As usual, she swept through the antechamber with hardly a glance to left or right at the clamouring women. Anton waited obsequiously to open the door for Dagmar and herself, and they marched into the inner room, where, to her surprise, she found the staretz alone, sitting on his settee, drinking Madeira and obviously drunk. He blinked at her, and then pointed. “I have been waiting for you, Nathalie Alexandrovna.”
“I came as soon as I got your message, Father.” But Nathalie was frowning. “Is something the matter?”
“The matter?” Rasputin gave a huge shout of laughter. “I have a task for you to perform.”
“Of course.” Nathalie started to unbutton her blouse, and nodded to Dagmar to do the same.

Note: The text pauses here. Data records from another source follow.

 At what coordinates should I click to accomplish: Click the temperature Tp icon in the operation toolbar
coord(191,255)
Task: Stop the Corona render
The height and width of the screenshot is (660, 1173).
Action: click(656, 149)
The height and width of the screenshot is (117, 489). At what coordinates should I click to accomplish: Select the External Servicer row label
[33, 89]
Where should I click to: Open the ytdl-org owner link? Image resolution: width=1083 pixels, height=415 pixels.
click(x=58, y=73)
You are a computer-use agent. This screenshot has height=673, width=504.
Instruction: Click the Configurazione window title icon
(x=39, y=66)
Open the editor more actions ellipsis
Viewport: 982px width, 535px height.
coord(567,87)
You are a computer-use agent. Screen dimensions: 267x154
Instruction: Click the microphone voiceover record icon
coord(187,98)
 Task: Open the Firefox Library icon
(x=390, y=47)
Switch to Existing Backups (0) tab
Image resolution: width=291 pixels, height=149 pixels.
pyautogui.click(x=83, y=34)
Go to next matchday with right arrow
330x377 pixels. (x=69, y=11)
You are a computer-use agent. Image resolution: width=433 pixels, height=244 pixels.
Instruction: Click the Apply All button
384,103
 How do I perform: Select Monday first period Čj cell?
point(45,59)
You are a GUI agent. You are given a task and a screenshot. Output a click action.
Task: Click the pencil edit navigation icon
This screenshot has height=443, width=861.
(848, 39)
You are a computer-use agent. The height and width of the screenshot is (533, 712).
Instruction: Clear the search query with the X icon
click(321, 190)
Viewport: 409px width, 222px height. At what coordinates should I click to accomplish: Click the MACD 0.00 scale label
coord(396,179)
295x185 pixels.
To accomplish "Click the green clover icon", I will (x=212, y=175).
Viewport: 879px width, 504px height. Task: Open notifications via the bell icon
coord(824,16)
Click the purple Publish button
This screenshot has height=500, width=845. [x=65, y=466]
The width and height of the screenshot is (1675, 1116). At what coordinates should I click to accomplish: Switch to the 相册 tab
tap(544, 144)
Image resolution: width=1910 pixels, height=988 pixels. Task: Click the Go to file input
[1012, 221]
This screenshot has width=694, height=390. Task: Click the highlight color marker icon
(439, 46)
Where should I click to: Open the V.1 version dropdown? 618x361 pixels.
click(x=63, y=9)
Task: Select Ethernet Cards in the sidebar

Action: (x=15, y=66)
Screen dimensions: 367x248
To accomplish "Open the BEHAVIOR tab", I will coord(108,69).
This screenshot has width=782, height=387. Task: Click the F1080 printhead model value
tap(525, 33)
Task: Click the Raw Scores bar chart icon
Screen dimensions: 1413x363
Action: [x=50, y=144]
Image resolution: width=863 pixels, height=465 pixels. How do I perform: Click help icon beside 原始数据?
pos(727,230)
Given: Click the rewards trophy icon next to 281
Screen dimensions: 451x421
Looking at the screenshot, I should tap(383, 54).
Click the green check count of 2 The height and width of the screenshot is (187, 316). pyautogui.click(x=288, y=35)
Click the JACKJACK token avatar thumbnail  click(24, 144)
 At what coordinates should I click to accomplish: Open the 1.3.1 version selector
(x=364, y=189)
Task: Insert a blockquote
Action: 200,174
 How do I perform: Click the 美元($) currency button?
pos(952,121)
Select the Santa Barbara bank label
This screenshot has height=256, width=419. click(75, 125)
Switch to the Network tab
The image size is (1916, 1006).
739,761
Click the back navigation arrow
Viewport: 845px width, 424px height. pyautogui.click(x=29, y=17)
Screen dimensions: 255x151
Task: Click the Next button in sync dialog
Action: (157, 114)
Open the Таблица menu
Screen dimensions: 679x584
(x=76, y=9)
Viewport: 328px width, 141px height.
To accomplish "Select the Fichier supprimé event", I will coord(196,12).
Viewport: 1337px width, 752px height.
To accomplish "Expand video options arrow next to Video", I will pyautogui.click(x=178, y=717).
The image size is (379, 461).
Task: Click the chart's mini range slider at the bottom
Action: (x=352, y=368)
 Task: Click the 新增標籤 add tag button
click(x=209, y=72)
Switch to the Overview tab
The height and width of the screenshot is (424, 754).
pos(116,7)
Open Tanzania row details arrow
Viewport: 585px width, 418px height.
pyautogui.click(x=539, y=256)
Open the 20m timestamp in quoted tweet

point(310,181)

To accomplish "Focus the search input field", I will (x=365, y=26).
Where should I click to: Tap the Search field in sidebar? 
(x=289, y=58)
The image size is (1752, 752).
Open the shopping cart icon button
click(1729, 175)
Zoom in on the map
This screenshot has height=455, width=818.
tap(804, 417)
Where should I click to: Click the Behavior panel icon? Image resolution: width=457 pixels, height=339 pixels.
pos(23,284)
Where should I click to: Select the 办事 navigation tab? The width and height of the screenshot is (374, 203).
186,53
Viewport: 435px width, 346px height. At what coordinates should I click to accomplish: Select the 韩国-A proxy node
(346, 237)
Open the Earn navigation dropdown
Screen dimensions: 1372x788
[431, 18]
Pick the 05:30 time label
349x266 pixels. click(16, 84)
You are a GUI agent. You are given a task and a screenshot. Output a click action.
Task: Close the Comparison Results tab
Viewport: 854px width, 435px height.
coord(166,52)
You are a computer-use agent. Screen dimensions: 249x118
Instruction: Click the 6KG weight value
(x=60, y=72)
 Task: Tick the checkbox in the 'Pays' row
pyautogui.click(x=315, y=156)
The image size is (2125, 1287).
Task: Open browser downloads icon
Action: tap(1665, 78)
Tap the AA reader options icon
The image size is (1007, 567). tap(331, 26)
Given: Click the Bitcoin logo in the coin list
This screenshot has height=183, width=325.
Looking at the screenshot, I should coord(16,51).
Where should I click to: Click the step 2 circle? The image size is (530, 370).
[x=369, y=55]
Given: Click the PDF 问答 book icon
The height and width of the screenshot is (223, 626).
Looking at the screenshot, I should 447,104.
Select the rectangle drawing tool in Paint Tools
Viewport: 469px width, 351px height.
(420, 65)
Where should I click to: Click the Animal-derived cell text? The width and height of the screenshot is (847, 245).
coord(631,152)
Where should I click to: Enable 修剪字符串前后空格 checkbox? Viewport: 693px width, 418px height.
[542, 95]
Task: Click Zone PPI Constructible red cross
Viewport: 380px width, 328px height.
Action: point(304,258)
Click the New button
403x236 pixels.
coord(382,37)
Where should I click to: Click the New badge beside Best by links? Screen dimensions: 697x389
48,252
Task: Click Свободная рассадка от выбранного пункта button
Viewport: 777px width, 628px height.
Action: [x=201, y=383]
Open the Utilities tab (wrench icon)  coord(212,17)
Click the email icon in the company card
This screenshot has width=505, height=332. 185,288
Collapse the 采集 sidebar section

“Not that, you silly bitch
,” Rasputin said. “Do you not know that your precious sister-in-law, the Jew who spurned me, has been arrested by the Okhrana?”
“Sonia?” Nathalie smiled. “How interesting. I hope they cram so much broken glass up her ass she never shits again.”
Rasputin finished his wine and tossed his glass to Dagmar, who hurried to the table to refill it. “I want her out of there. Go and fetch her.”
“Me?”
“You will go to see General Bor-Clemenski and tell him that I wish her released, into your custody. I don’t care what she has done or is alleged to have done. You will tell the General that I will take full responsibility for her.”
“Do you suppose he will do as you ask? Or certainly, as I ask?”
“Yes, he will. Firstly because you will tell him that you are acting for me, but that I prefer this informal approach. And secondly because you will tell him that if he does not give you the Princess, I will make formal application for her release through the Tsaritsa, and he will probably find himself sent to the front.”
Nathalie licked her lips. “And, suppose I secure her release, what am I to do with her? Take her home?”
“You will bring her here.” Rasputin took the glass from Dagmar’s hand.
“Even if she has already been reduced to a gibbering wreck?”
“If she has been harmed in any way I will have the head of the man responsible. Make that very clear. But whether she has been harmed or not, you will bring her here. Once I have rescued her from the Okhrana, she will not be able to refuse me. You should explain that to her, before she gets here.”
Nathalie snorted. She had never supposed the staretz could be so much at the mercy of his desires that he would go to this length to obtain a woman like Sonia, when he had the pick of virtually every other woman in Russia. “You do realise that this woman is very nearly forty years old? What are you going to do with a forty-year-old Jewess?”